Significance. If the results hold, the work offers an efficient route to post-train multimodal generators for fine-grained timing without extra annotation or heavy inference-time sampling. The explicit release of code and demo is a clear strength for reproducibility. The approach targets a genuine gap where semantic correspondence is already strong but precise event-level synchronization remains weak.

major comments (1)

[Methods (negative construction strategies)] The central assumption that the on-the-fly rule-based negative construction strategies (temporal shifts, stretches, drops) produce misalignment distributions equivalent to those arising during actual generative sampling is load-bearing for the entire claim. The manuscript provides no analysis or ablation demonstrating that these synthetic distortions capture the correlated visual-audio artifacts typical of diffusion or autoregressive sampling errors, rather than merely varying difficulty inside an artificial family.

minor comments (2)

[Abstract] The abstract asserts outperformance across benchmarks but omits concrete metric values, baseline names, and any mention of statistical tests or variance, which reduces immediate assessability of the empirical claims.
Notation for the preference pairs and the curriculum schedule should be introduced with explicit equations or pseudocode to improve clarity for readers unfamiliar with the exact distortion operators.

Simulated Author's Rebuttal

1 responses · 0 unresolved

We thank the referee for this valuable comment on our negative construction approach. We provide a detailed response below and will update the manuscript accordingly.

read point-by-point responses

Referee: [Methods (negative construction strategies)] The central assumption that the on-the-fly rule-based negative construction strategies (temporal shifts, stretches, drops) produce misalignment distributions equivalent to those arising during actual generative sampling is load-bearing for the entire claim. The manuscript provides no analysis or ablation demonstrating that these synthetic distortions capture the correlated visual-audio artifacts typical of diffusion or autoregressive sampling errors, rather than merely varying difficulty inside an artificial family.

Authors: We agree that a more rigorous validation of the negative construction strategies would bolster the paper. Our strategies are motivated by common temporal misalignment patterns seen in generated video-audio pairs, including those from diffusion models, such as audio lagging behind visual events or mismatched durations. Although we did not include a direct distributional comparison in the original submission, the superior performance on real benchmarks and OOD generalization suggest that the approach effectively targets relevant misalignment types. In the revised version, we will add an analysis section with examples of base model failures and how our negatives relate to them, along with an ablation on the curriculum stages. This will demonstrate that the distortions are not merely artificial but capture key aspects of the problem. revision: yes

Circularity Check

0 steps flagged

No significant circularity; builds on established DPO with novel rule-based negatives

full rationale

The paper's derivation applies the standard DPO loss to video-audio pairs using explicitly defined on-the-fly rule-based distortions (temporal shifts, stretches, drops) for negative samples and a curriculum schedule. These construction rules are stated as independent of model outputs and do not reduce any claimed prediction to a fitted parameter or self-definition. No load-bearing self-citations, uniqueness theorems, or smuggled ansatzes appear in the method; the central claim of improved temporal sensitivity rests on the new negative-construction procedure rather than on prior author results. Experimental results are reported as external validation, not as part of the derivation chain itself.

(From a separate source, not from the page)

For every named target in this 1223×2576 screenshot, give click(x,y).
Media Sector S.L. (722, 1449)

Axiom & Free-Parameter Ledger

0 free parameters · 1 axioms · 0 invented entities

Relies on standard DPO assumptions and the effectiveness of rule-based distortions as proxies for misalignment; no explicit free parameters or invented entities detailed in abstract.

axioms (1)

domain assumption Direct Preference Optimization improves sensitivity to temporal misalignments when provided with explicit negative pairs
Core premise drawn from prior DPO literature applied here to video-audio generation.

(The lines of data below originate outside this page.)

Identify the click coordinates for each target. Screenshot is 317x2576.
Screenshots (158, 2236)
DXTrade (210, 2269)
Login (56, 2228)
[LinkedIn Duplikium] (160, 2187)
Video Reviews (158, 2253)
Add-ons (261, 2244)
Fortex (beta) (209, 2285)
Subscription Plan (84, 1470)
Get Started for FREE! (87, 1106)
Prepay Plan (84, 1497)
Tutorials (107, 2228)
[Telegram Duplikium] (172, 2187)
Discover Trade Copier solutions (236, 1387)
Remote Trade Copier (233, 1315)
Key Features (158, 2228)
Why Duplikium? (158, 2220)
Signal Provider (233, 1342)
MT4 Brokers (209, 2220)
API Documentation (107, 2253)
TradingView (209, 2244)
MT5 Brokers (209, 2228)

pith-pipeline@v0.9.0 · 5585 in / 1139 out tokens · 68617 ms · 2026-05-13T06:55:32.946570+00:00 · methodology

discussion (0)

Lean theorems connected to this paper

Citations machine-checked in the Pith Canon. Every link opens the source theorem in the public Lean library.

IndisputableMonolith/Foundation/ArithmeticFromLogic.lean reality_from_one_distinction unclear

?

unclear
Relation between the paper passage and the cited Recognition theorem.

We introduce a suite of on-the-fly rule-based negative construction strategies that distort temporal structures... curriculum learning strategy that progressively increases the difficulty of negative samples
IndisputableMonolith/Cost/FunctionalEquation.lean washburn_uniqueness_aczel unclear

?

unclear
Relation between the paper passage and the cited Recognition theorem.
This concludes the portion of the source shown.